Indeed, Susuphan is a seventeen-year-old girl who had been dubbed the ‘world’s hairiest girl’ all the way back in 2010.

But it would now appear that even she has succumbed to the hair-free beauty ideals that society has presented us with in spades. Indeed, she has now revealed that she has begun shaving her face. In addition, Susuphan has also married the ‘love of her life’.

Could it be possible the two events are connected?

The teenager, who is from the Thai capital of Bangkok, has recently been showcasing a series of photos featuring herself, her new husband and her even newer hair-free face.

Anyone who is aware of the young woman’s story may know that she suffers from a remarkably rare genetic condition known as Ambras Syndrome, referred to sometimes as Werewolf Syndrome. It is an extreme form of hypertrichosis which leads to excessive growth of body hair.

In 2010, a 10-year-old Susuphan was officially named the hairiest girl on the planet by Guinness World Records. And looking at pictures of the teenager, it’s not hard to see why – her face, arms, legs, and back used to be covered almost entirely in thick, dark hair.

At some point, Susuphan decided to undergo laser treatment in order to remove the unwanted hair once and for all. However, the treatment failed to completely remove the excess hair and she had to resort to shaving almost her entire body instead.
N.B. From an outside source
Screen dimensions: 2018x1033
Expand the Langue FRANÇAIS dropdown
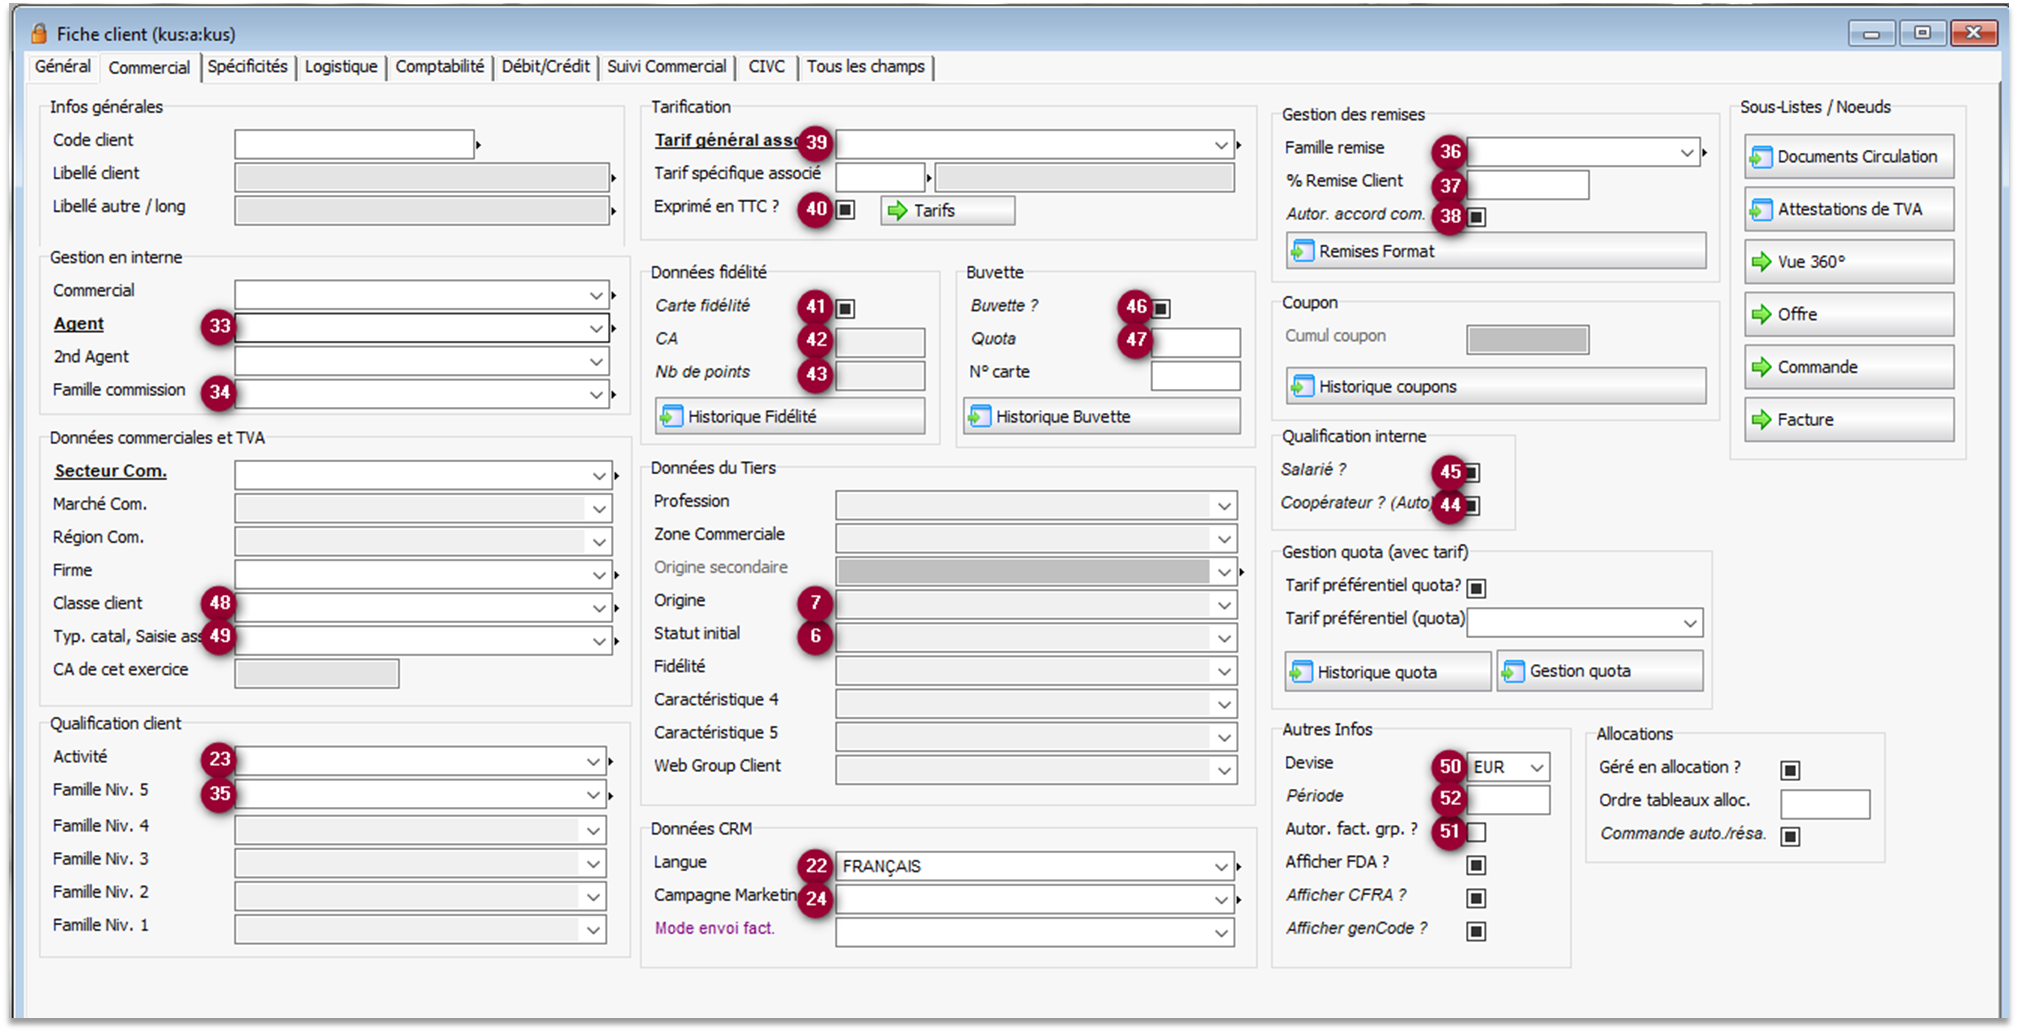[x=1221, y=866]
And according to her social media accounts, she is now happily married to a man, who has as of now remained unnamed. Susuphan posts very personal and loving updates on their relationships such as “You’re not just my first love, you’re the love of my life.”

Susuphan’s condition is so rare that she is actually one of only a few dozen documented sufferers since the Middle Ages!

Unfortunately, she and others who suffer from Ambras Syndrome have been subjected to years of emotional abuse and ridicule and are sometimes shunned by their own communities.

Before any real research has been done on the rare disease, sufferers were cruelly referred to as ‘werewolves’ by those who were ignorant about the illness, and some were forced to work in “freak shows” as attractions in order to earn money.

Unfortunately, Susuphan was certainly not immune to receiving abuse from her peers, occasionally being called derogatory names such as ‘Wolf girl’ and ‘Chewbacca’ at school. However, she has, by her own admission, always had the loving support of her friends and family.

Interestingly, despite the obvious difficulties that have come with the disorder, she has always retained a sense of self-confidence.

In fact, she once told the Guinness World Records “I don’t feel any different to anyone else, and I’ve got lots of friends at school… Being hairy makes me special.”

“There were a few people who used to tease me and call me monkey face but they don’t do it anymore,” she continued. “I’m very used to this condition. I can’t feel the hair as it has always been like this. I don’t feel anything.”

“It does sometimes make it difficult to see when it gets long. I hope I will be cured one day.”

Well, Susuphan may not have been given a cure for her rare condition but she is evidently now intent on taking matters into her own hands and removing the excess hair with nothing more than a razor and a bit of shaving foam.

It can’t have been easy growing up with a disorder that distorts your physical appearance in such an apparent manner, but to credit the young woman, she has handled it incredibly.

Hopefully, with the increasing progress that is being made in medicine every single day, a cure will one day be found for Susuphan and other sufferers of Ambras Syndrome.